• _REQUIREMENT_
Every entry must come back exactly as it was written.

** DATASET ENTRIES follows **

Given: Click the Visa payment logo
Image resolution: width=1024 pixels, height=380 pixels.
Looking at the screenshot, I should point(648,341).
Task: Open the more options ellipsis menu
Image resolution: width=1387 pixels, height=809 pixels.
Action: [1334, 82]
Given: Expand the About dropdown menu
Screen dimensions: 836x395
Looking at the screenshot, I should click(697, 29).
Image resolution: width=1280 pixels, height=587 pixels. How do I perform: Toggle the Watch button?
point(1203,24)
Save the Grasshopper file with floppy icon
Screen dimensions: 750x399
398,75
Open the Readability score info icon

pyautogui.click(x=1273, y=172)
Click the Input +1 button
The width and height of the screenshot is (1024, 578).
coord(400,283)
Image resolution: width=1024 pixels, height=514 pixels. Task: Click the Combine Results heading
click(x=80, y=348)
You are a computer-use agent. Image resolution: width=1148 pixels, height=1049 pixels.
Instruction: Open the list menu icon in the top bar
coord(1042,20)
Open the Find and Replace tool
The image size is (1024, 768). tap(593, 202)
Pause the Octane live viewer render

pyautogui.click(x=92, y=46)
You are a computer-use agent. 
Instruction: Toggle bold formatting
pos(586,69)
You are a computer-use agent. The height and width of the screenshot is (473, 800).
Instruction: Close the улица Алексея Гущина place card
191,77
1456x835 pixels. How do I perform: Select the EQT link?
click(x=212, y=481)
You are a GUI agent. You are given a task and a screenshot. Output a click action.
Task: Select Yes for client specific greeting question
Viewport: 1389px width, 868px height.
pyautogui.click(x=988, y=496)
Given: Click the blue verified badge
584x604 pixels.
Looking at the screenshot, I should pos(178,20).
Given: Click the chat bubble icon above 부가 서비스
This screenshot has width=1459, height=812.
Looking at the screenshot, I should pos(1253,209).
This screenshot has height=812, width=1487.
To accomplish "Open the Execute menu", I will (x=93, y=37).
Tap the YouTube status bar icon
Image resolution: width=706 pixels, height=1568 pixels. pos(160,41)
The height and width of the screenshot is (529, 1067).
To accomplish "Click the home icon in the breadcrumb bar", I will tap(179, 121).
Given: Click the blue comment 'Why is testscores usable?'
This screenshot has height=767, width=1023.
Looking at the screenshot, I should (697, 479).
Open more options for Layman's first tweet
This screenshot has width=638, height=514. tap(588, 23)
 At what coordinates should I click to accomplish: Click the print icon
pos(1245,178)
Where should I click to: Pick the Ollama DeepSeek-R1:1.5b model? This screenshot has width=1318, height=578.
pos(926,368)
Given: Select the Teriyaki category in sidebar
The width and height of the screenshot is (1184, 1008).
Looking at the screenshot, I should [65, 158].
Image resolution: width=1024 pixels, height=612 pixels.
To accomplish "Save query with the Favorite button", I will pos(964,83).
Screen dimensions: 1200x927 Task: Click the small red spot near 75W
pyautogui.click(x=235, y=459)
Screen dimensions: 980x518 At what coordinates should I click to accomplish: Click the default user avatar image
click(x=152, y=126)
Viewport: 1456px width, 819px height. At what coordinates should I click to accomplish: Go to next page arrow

** End of DATASET ENTRIES **

• _TASK ANSWER_
Given: Click the Visa payment logo
Image resolution: width=1024 pixels, height=380 pixels.
Looking at the screenshot, I should point(648,341).
Task: Open the more options ellipsis menu
Image resolution: width=1387 pixels, height=809 pixels.
Action: [1334, 82]
Given: Expand the About dropdown menu
Screen dimensions: 836x395
Looking at the screenshot, I should click(697, 29).
Image resolution: width=1280 pixels, height=587 pixels. How do I perform: Toggle the Watch button?
point(1203,24)
Save the Grasshopper file with floppy icon
Screen dimensions: 750x399
398,75
Open the Readability score info icon

pyautogui.click(x=1273, y=172)
Click the Input +1 button
The width and height of the screenshot is (1024, 578).
coord(400,283)
Image resolution: width=1024 pixels, height=514 pixels. Task: Click the Combine Results heading
click(x=80, y=348)
You are a computer-use agent. Image resolution: width=1148 pixels, height=1049 pixels.
Instruction: Open the list menu icon in the top bar
coord(1042,20)
Open the Find and Replace tool
The image size is (1024, 768). tap(593, 202)
Pause the Octane live viewer render

pyautogui.click(x=92, y=46)
You are a computer-use agent. 
Instruction: Toggle bold formatting
pos(586,69)
You are a computer-use agent. The height and width of the screenshot is (473, 800).
Instruction: Close the улица Алексея Гущина place card
191,77
1456x835 pixels. How do I perform: Select the EQT link?
click(x=212, y=481)
You are a GUI agent. You are given a task and a screenshot. Output a click action.
Task: Select Yes for client specific greeting question
Viewport: 1389px width, 868px height.
pyautogui.click(x=988, y=496)
Given: Click the blue verified badge
584x604 pixels.
Looking at the screenshot, I should pos(178,20).
Given: Click the chat bubble icon above 부가 서비스
This screenshot has width=1459, height=812.
Looking at the screenshot, I should pos(1253,209).
This screenshot has height=812, width=1487.
To accomplish "Open the Execute menu", I will (x=93, y=37).
Tap the YouTube status bar icon
Image resolution: width=706 pixels, height=1568 pixels. pos(160,41)
The height and width of the screenshot is (529, 1067).
To accomplish "Click the home icon in the breadcrumb bar", I will tap(179, 121).
Given: Click the blue comment 'Why is testscores usable?'
This screenshot has height=767, width=1023.
Looking at the screenshot, I should (697, 479).
Open more options for Layman's first tweet
This screenshot has width=638, height=514. tap(588, 23)
 At what coordinates should I click to accomplish: Click the print icon
pos(1245,178)
Where should I click to: Pick the Ollama DeepSeek-R1:1.5b model? This screenshot has width=1318, height=578.
pos(926,368)
Given: Select the Teriyaki category in sidebar
The width and height of the screenshot is (1184, 1008).
Looking at the screenshot, I should [65, 158].
Image resolution: width=1024 pixels, height=612 pixels.
To accomplish "Save query with the Favorite button", I will pos(964,83).
Screen dimensions: 1200x927 Task: Click the small red spot near 75W
pyautogui.click(x=235, y=459)
Screen dimensions: 980x518 At what coordinates should I click to accomplish: Click the default user avatar image
click(x=152, y=126)
Viewport: 1456px width, 819px height. At what coordinates should I click to accomplish: Go to next page arrow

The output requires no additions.